● Directions
Pick up the GaussianOcc write-up below after its last line and keep writing it in the same style.

● Passage given
::::::::::

Skip to content

GaussianOcc

What It Is

  • GaussianOcc is an ICCV 2025 method for fully self-supervised 3D occupancy estimation with Gaussian splatting.
  • It targets surround-view camera occupancy without requiring ground-truth 3D occupancy labels for training.
  • It also removes the need for ground-truth 6D ego pose during training by learning pose through a Gaussian Splatting for Projection stage.
  • The method is important because dense 3D occupancy labels are expensive, dataset-specific, and often unavailable in new domains such as airport airside operations.
  • It is closely related to 3D Gaussian Splatting for Driving, Self-Supervised Pretraining, and Occupancy World Models.

Core Technical Idea

  • Train occupancy from 2D supervision signals and adjacent-frame consistency instead of dense 3D voxel labels.
  • Use Gaussian Splatting for Projection (GSP) to learn scale-aware 6D pose for adjacent-view projection.
  • Use Gaussian Splatting from Voxel space (GSV) to render signals from a 3D voxel representation faster than conventional volume rendering.
  • Lift image features into a 3D voxel space, then use Gaussian rendering to project predicted geometry back into 2D.
  • Supervise with 2D depth and semantic maps while reserving 3D occupancy labels mainly for validation.
  • The label-scarcity argument is central: manual voxel labels are costly in road scenes and almost nonexistent for airside object taxonomies.

Inputs and Outputs

  • Input at inference: surround camera images and calibrated camera intrinsics/extrinsics.
  • Training input: image sequences, spatial camera extrinsics, 2D semantic annotation or generated semantic maps, and depth-related supervision signals.
  • Training does not require ground-truth occupancy labels.
  • Training does not require ground-truth 6D ego pose in the method's fully self-supervised setting.
  • Output: semantic 3D occupancy prediction over a voxel volume.
  • Intermediate output: learned 6D pose estimates from Stage 1 and rendered depth or semantic views from the Gaussian renderer.
  • Validation input in the official setup can include Occ3D/nuscenes occupancy labels for evaluation only.

Architecture or Pipeline

  • Stage 1 trains a scale-aware 6D pose network.
  • Stage 1 uses a U-Net-style network to predict Gaussian attributes in the 2D image grid for cross-view Gaussian splatting.
  • The GSP module supplies scale information for adjacent-view projection and avoids relying on ground-truth ego pose.
  • Stage 2 performs self-supervised 3D occupancy estimation.
  • The model lifts 2D features into 3D voxel space.
  • The GSV module renders from voxel space using Gaussian splatting rather than slower volume rendering.
  • Rendered depth and semantic outputs are compared with 2D signals to train the 3D occupancy representation.

Training and Evaluation

  • The project evaluates on nuScenes and DDAD.
  • The official repository uses nuScenes V1.0, Occ3D labels for validation, generated ground-truth depth maps for validation, and generated 2D semantic labels.
  • The paper reports competitive self-supervised occupancy performance with lower computational cost.

::::::::::

● Supplied information
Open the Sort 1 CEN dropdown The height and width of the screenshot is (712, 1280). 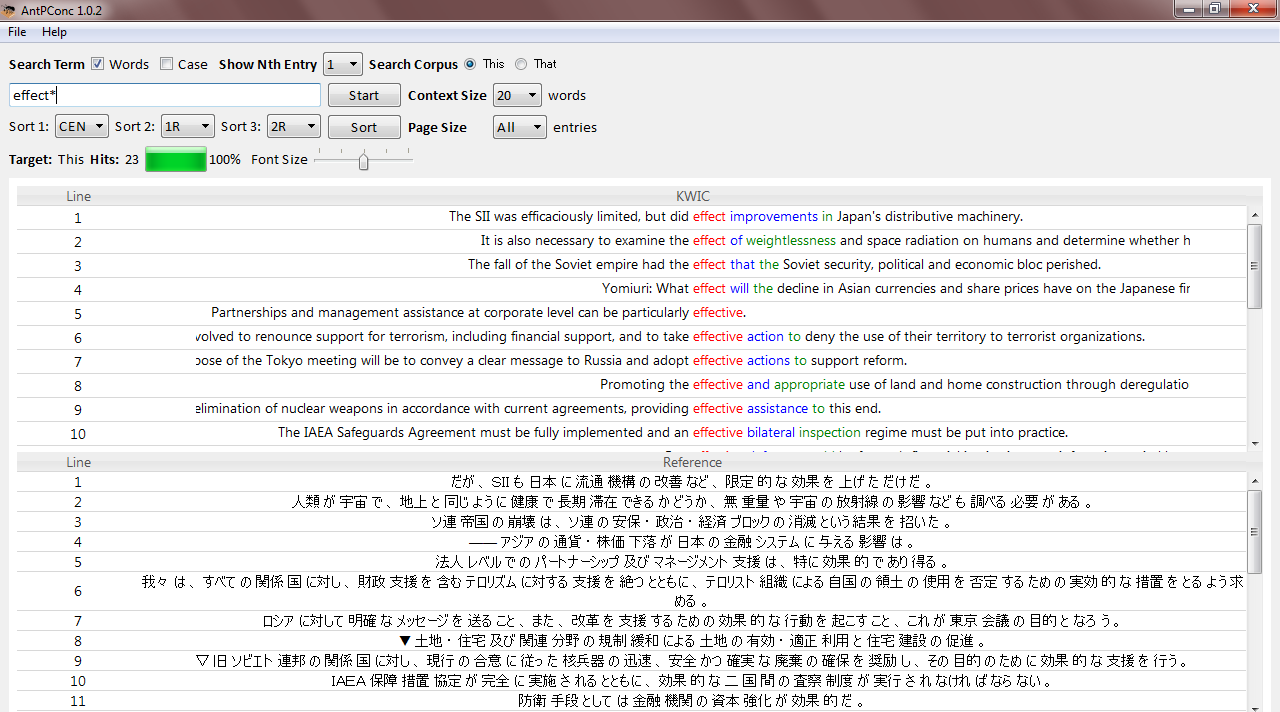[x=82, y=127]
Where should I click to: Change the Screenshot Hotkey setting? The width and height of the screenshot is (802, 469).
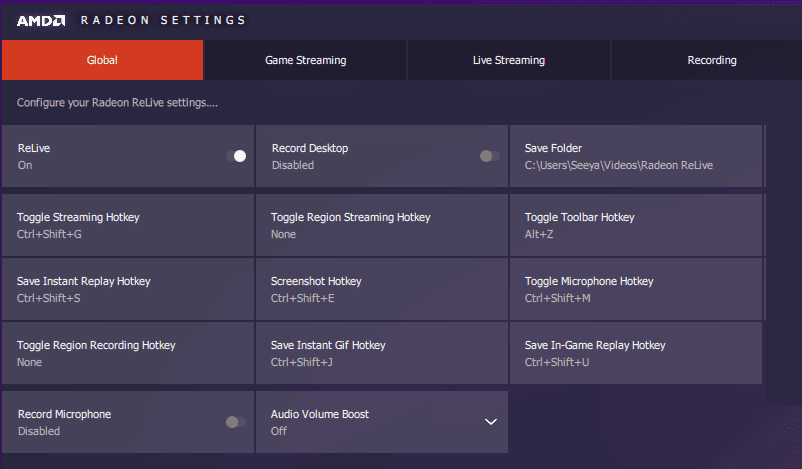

::::::::::

● Response to the exercise
  • Reported efficiency gains are 2.7 times faster training and 5 times faster rendering relative to volume-rendering-based alternatives in the authors' setting.
  • Metrics include IoU and mIoU for 3D occupancy plus depth-estimation comparisons in scale-aware settings.
  • Results should be separated from fully supervised occupancy methods because the supervision budget is different.
  • The codebase uses custom differentiable Gaussian rasterization submodules, so reproducing results requires matching CUDA, PyTorch, and data-preparation details.

Strengths

  • Directly attacks the main blocker for domain transfer: lack of dense 3D occupancy labels.
  • Reduces dependence on expensive pose supervision during training.
  • Gaussian rendering is faster than NeRF-style volume rendering for the self-supervised projection loss.
  • The two-stage design separates pose-scale learning from occupancy learning, making failure analysis cleaner.
  • Suitable for bootstrapping occupancy in domains where only camera logs and 2D labels or foundation-model masks are initially available.
  • The repository includes code, dataset instructions, and pretrained checkpoint references.

Failure Modes

  • Self-supervised geometry can converge to plausible but wrong 3D structure when 2D projections are ambiguous.
  • 2D semantic maps from foundation models or generated labels can inject systematic class errors into 3D occupancy.
  • Learned pose or scale drift can contaminate Stage 2 occupancy training.
  • Camera-only supervision struggles with invisible backsides, occluded ground contact, black surfaces, glass, and specular aircraft fuselage.
  • Validation on road datasets does not prove reliability for airside long-tail objects or unusual camera viewpoints.
  • The output is still a voxel occupancy grid, so final resolution and range choices can erase small FOD or thin tow bars.

Airside AV Fit

  • High research fit for airside because dense airside occupancy labels are unlikely to exist at useful scale.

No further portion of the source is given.